What is being asked:
Rewrite the data below with every "Open" changed to "Select" and nothing else altered. Leave the pictures out.

-- BEGIN Given data --

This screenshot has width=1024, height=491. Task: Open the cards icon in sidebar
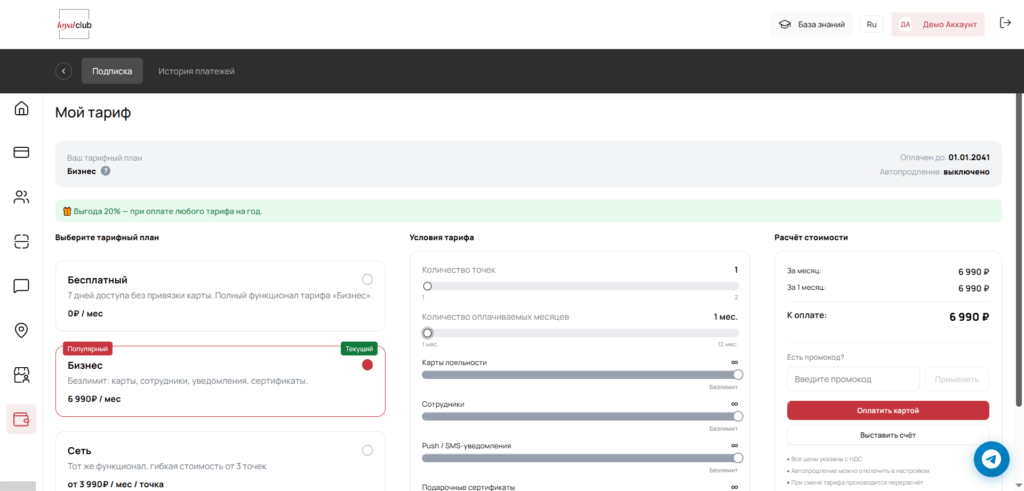[x=21, y=153]
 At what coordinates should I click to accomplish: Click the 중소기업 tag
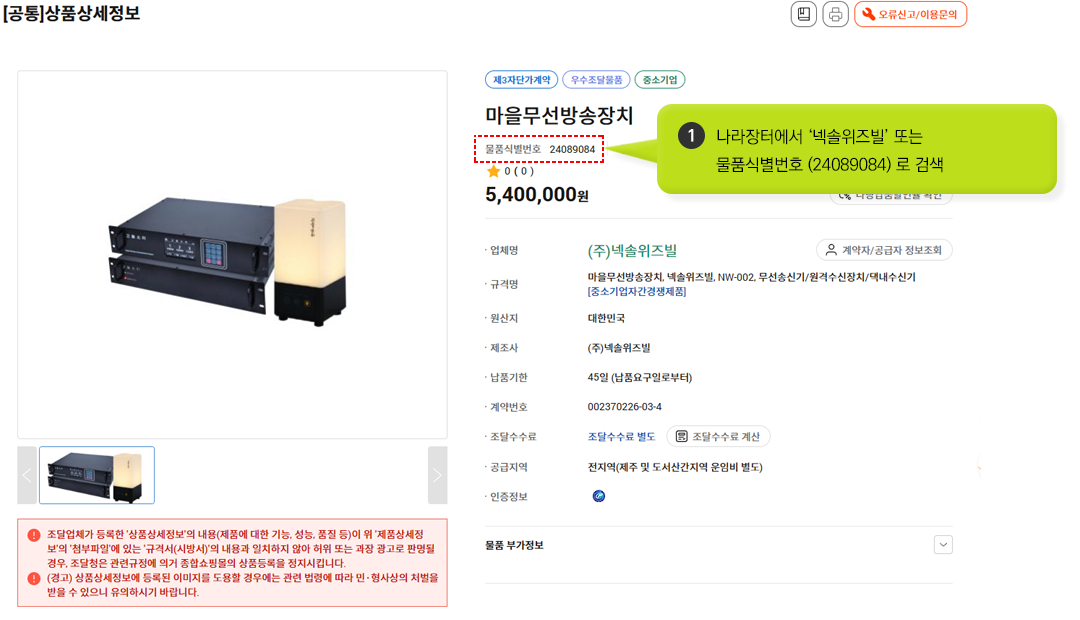pyautogui.click(x=660, y=80)
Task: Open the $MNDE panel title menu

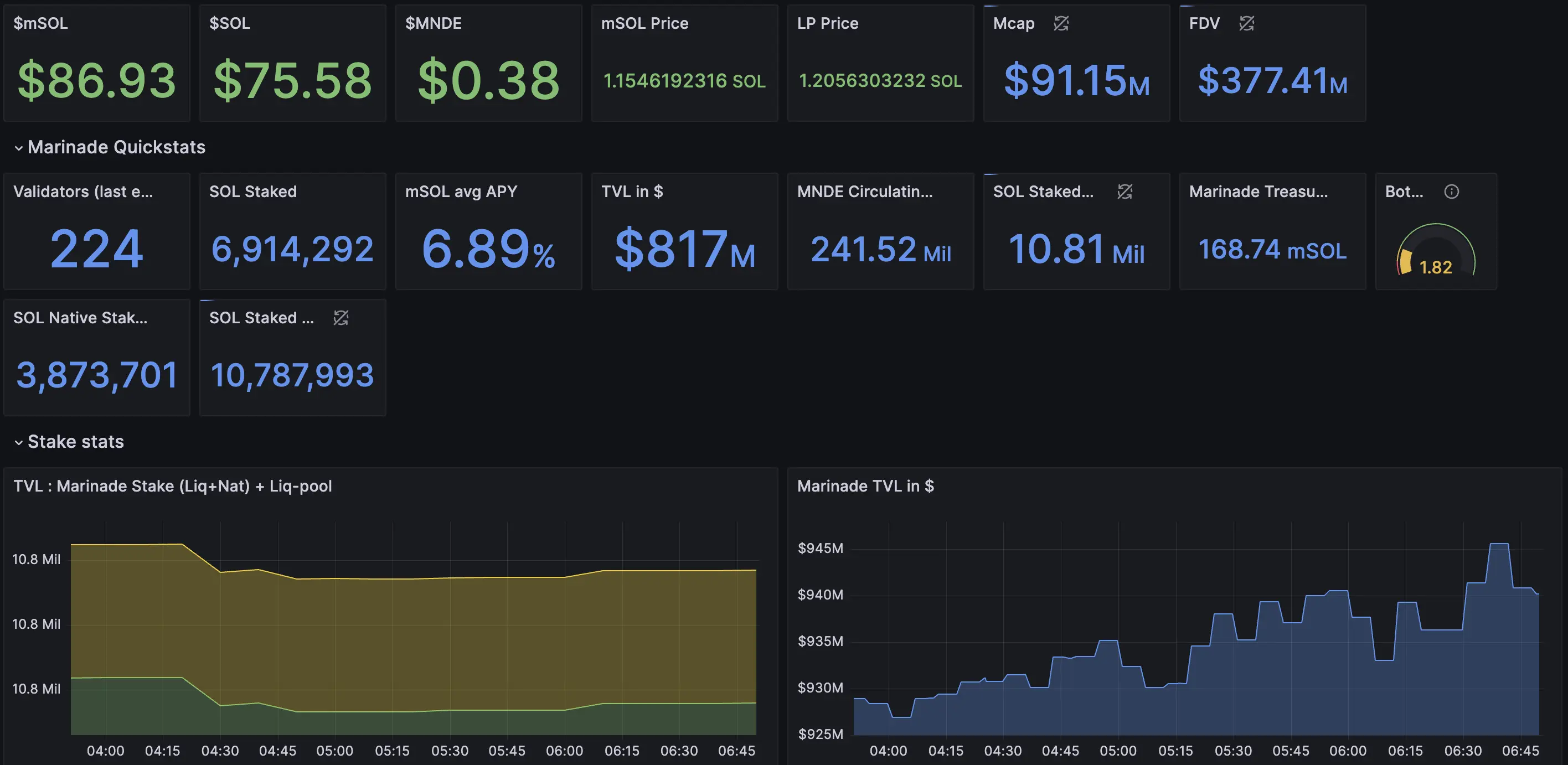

-- END Given data --

Full response:
This screenshot has width=1024, height=491. Task: Select the cards icon in sidebar
[x=21, y=153]
 At what coordinates should I click to accomplish: Click the 중소기업 tag
pyautogui.click(x=660, y=80)
Task: Select the $MNDE panel title menu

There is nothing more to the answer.